Born: 
21/02/1925
Died: 
17/06/2011
Specialty: 
Neurology
Designatory Letters: 
BA Camb 1947, MA Camb 1950, MB Camb 1950, PhD Liverpool 1961, MRCP Edin 1987, FRCP Edin 1994

After qualifying, David spent almost his whole professional life in Liverpool, apart from periods, some prolonged, as Associate Professor in France, and as Research Fellow in USA, Holland, and Scandinavia. These visits strengthened his interest in the central nervous system mechanisms of pain sensation, to which he devoted most of his working life. It was in Liverpool that he joined two colleagues, Sam Lipton and John Miles, to set up the Pain Relief Foundation, a charity devoted to pain research, and its research laboratory which he led until 2000. He was a founder (eventually Honorary) member of the International Association for the Study of Pain, and first Honorary Secretary and second Chairman of its British and Irish Chapter. His main interest was in the mechanisms of chronic neuropathic pain and he became a world-renowned expert on central pain. To date his database of hundreds of patients with central post stroke pain remains one of the largest collected. His meticulous studies on somatosensory abnormalities in various chronic pain conditions, especially those involving the nervous system, were groundbreaking in innovation and among the first to corroborate in the human what was suspected on the basis of experimental pain models. He was an accomplished author with over 200 peer reviewed publications to his name, and gave numerous invited lectures over the world. He also taught extensively, and at one early period in Liverpool, taught everything neurological from first year anatomy to final year clinical studies. His little textbook on the anatomy and physiology of the nervous system ran into 5 English editions and a number of foreign translations.

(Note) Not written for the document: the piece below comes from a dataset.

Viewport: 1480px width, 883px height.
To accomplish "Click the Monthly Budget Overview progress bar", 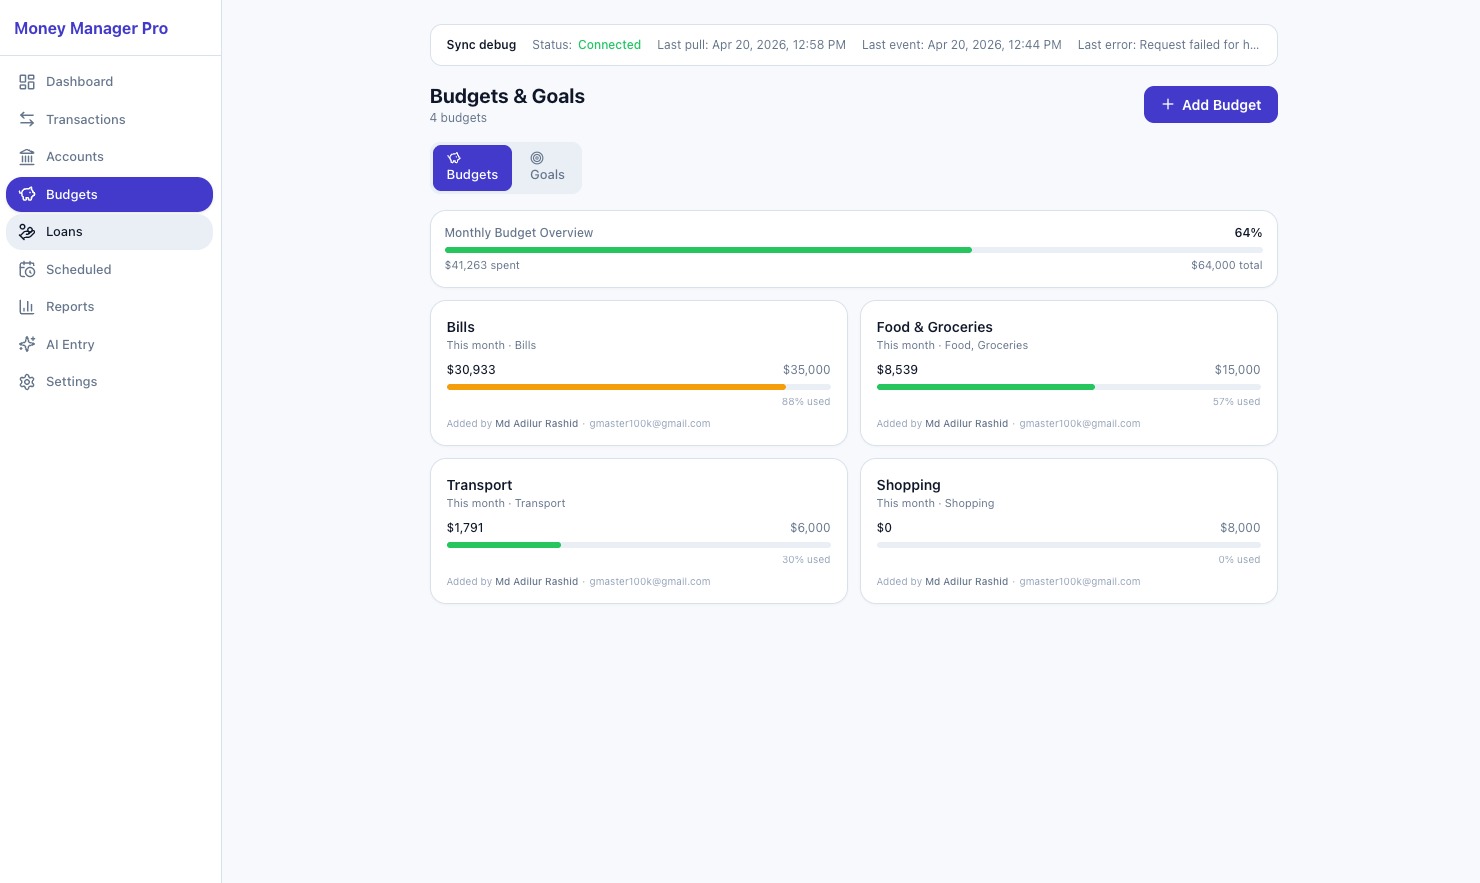I will 854,250.
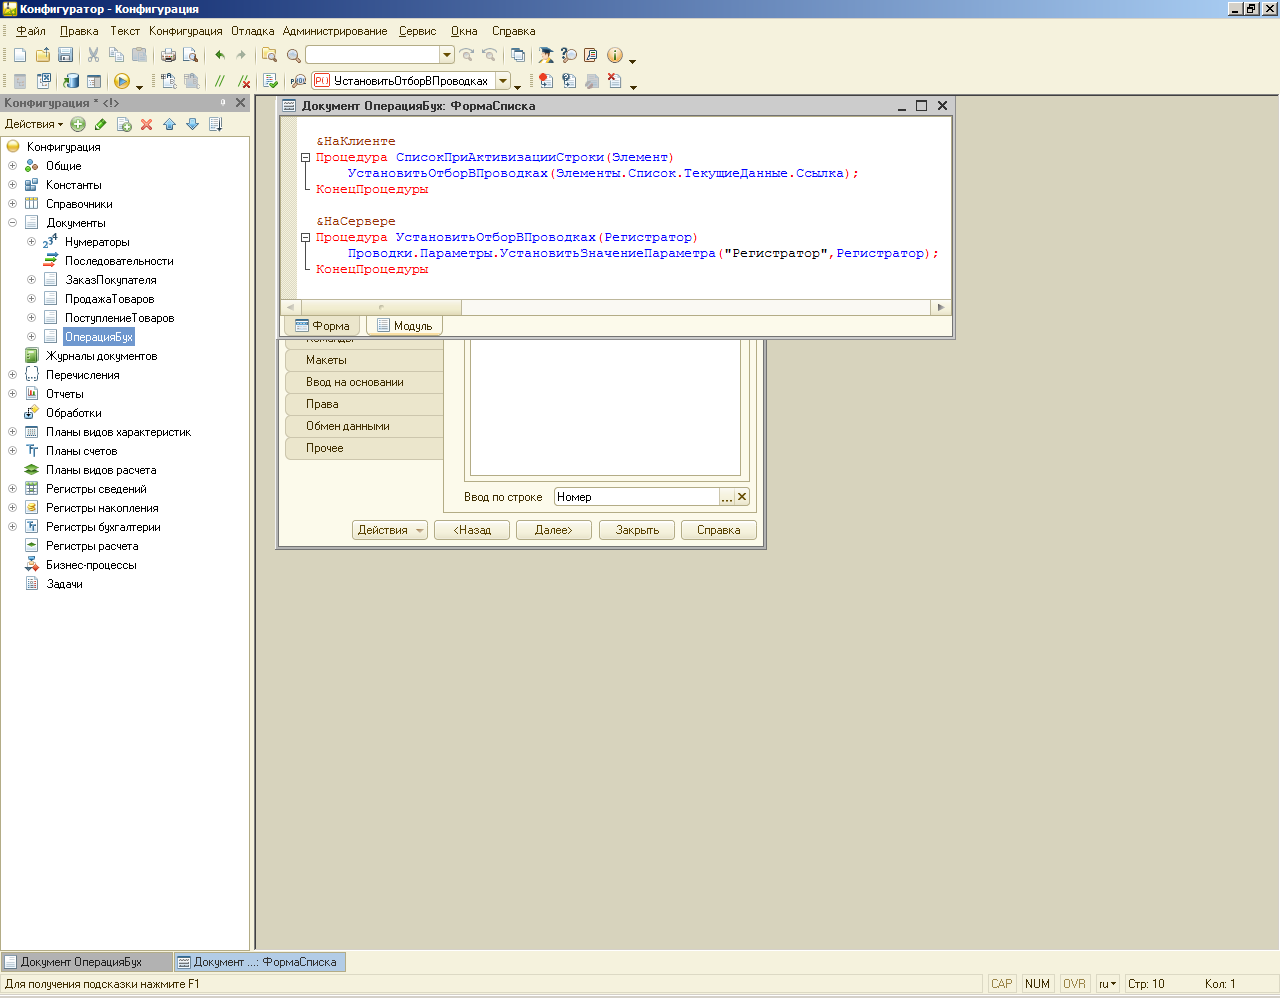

He served as Vice-Chairman of the BMA’s Medical Academic Staff Committee in 1981-2, as Chairman of the Liverpool Branch of the BMA in 1984-5, and as President of the North of England Neurological Association in 1987-8, as well as on many other University and medical research organisation Committees. He was awarded a Doctor of Science by Cambridge in 2000 and made a Citizen of Honour in Liverpool in 2010.

David received a good classical education, and from an early age was an achiever. He was widely known for his wit, logic and erudition; but when needed he did not hesitate to criticize conventional wisdom or show irreverence toward intellectual laziness. He had a particular skill for hyperbole but never erred on the side of exaggeration or untruth. He never stopped educating himself. His passions included comparative philology, history and travel, and books in his office on these topics outnumbered those on science. He had a good command of several languages, among them French, Italian, and Swedish, and he kept improving his Welsh until his death. His last first-author peer reviewed scientific paper was published when he was 81 years of age.

He is survived by his wife Doreen, his son and daughter in-law, and his granddaughter.